World's first ocean crossing by a solar-electric autonomous vessel
Mahi Two, a Torqeedo-powered uncrewed surface vessel (USV), has become what is believed to be the first to cross the Atlantic Ocean using only solar power.
The autonomous robotic boat left the coast of Spain in September 2021 and made landfall in Martinique, in the French Lesser Antilles, six months later, after more than 4,300 nautical miles at sea.
Project Mahi started as many success stories do -- in the founder's garage. Pieter-Jan Note assembled six friends from a variety of engineering backgrounds. They spent the next few years building, designing, and writing software. "Our first crossing attempt in 2019 capsized during an unusually heavy storm in the Bay of Biscay," said Note. "We learned a lot from that short journey, however, and used that knowledge to build Mahi Two."
The four-meter Mahi Two has a composite hull for strength, efficiency and durability. It is driven by a Torqeedo Cruise 2.0 pod drive which the team modified to rotate. "We learned from the previous attempts that we didn't want a rudder," said Note, "So we modified the drive to rotate and steer the vessel."
The Cruise pod drive is powered by two 24V Torqeedo lithium-ion batteries which are charged by Solbian solar panels. The system powers the drive, plus the steering actuator, electronics and bilge pumps. The steering, communication, hardware integration, navigation and energy management onboard are all managed by Mahi's self-developed USV software. The boat communicates using an onboard satellite modem, GPS and automatic identification system.

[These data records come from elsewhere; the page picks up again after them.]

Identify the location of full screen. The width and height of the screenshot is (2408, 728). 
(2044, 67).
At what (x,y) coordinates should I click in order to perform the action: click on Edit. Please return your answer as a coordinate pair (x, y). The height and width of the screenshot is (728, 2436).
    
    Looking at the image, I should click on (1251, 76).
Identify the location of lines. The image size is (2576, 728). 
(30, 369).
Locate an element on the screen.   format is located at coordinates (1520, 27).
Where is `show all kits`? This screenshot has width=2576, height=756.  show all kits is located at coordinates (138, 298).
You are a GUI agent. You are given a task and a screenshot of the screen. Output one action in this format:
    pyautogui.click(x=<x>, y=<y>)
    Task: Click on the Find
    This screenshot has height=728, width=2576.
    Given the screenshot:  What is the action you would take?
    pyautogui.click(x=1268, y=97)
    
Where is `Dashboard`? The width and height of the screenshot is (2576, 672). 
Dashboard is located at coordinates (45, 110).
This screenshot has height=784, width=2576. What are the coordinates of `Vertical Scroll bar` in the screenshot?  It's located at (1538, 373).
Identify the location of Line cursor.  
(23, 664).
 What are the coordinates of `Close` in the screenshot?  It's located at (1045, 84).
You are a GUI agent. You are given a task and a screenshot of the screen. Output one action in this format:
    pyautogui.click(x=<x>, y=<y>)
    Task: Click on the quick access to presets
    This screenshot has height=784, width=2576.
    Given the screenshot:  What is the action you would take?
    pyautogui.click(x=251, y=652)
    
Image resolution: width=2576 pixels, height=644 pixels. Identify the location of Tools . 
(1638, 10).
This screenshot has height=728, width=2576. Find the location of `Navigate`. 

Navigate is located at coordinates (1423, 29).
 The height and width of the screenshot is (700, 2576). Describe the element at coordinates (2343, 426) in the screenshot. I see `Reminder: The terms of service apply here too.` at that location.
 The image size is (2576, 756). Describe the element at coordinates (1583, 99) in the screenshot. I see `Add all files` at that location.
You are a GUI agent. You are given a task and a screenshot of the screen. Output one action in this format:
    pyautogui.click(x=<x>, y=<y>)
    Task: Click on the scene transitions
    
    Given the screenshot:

Mahi Two's oceangoing adventure started off well, despite spells of bad weather. "The first few months were flawless. Other than adjusting speed to compensate for reduced solar power production, Mahi took on stormy, cloudy days at sea with no problem," recalls Note.
In January, however, disaster struck. Mahi Two suddenly started using more power. The team began to fear that the little USV was taking on water and the bilge pumps were working hard to compensate.
Just days later, the team lost communication with Mahi Two altogether, only 700 nm from her destination. Note recalls, "We tried everything to save Mahi. The Maritime Rescue Coordination Centre in Martinique reached out to a sailing vessel that travelled near Mahi's last known position. The competitors in a transatlantic rowing race searched as well, but it was all for nought. Mahi Two seemed lost."
Note and the rest of the team -- Bertold Van den Bergh, Julien Meert, Andreas Belderbos, Quinten Lauwers and Koen Geurts -- scoured the gigabytes of data Mahi Two had sent home, looking for answers.
"Then," said Note, "two months after we had lost communication, I received a surprise call from the Maritime Rescue Coordination Centre in Fort-de-France. Mahi had been found! She didn't sink after all. Instead, she had completed her mission, navigating her way to the coast of Martinique all by herself."
"What an extraordinary achievement by the team at Mahi," commented Maurice Bajohr, vice-president of quality for Torqeedo GmbH. "The successful completion of this trans-Atlantic trek is a clear demonstration of the incredible durability and reliability of solar-electric technology for autonomous long-range missions."
Bajohr observed that USV builders and customers are increasingly switching to solar-electric drives instead of traditional internal combustion engines to eliminate emissions and noise during data collection and navigation, and to reduce operating costs for fuel and maintenance. Torqeedo-powered electric drives are currently used on many hundreds of USVs around the world. These highly specialized boats are used by government and commercial operators for a wide range of missions such as seafloor mapping, oceanographic survey, harvesting data from underwater sensors and surveillance operations.
Part of the Project Mahi team recently started a company, MAHI (www.mahi.be), to bring maritime autonomy solutions to the market. They are developing software and hardware products that enable USVs to detect obstacles and other vessels accurately and avoid collisions according to the International Regulations for Preventing Collisions at Sea.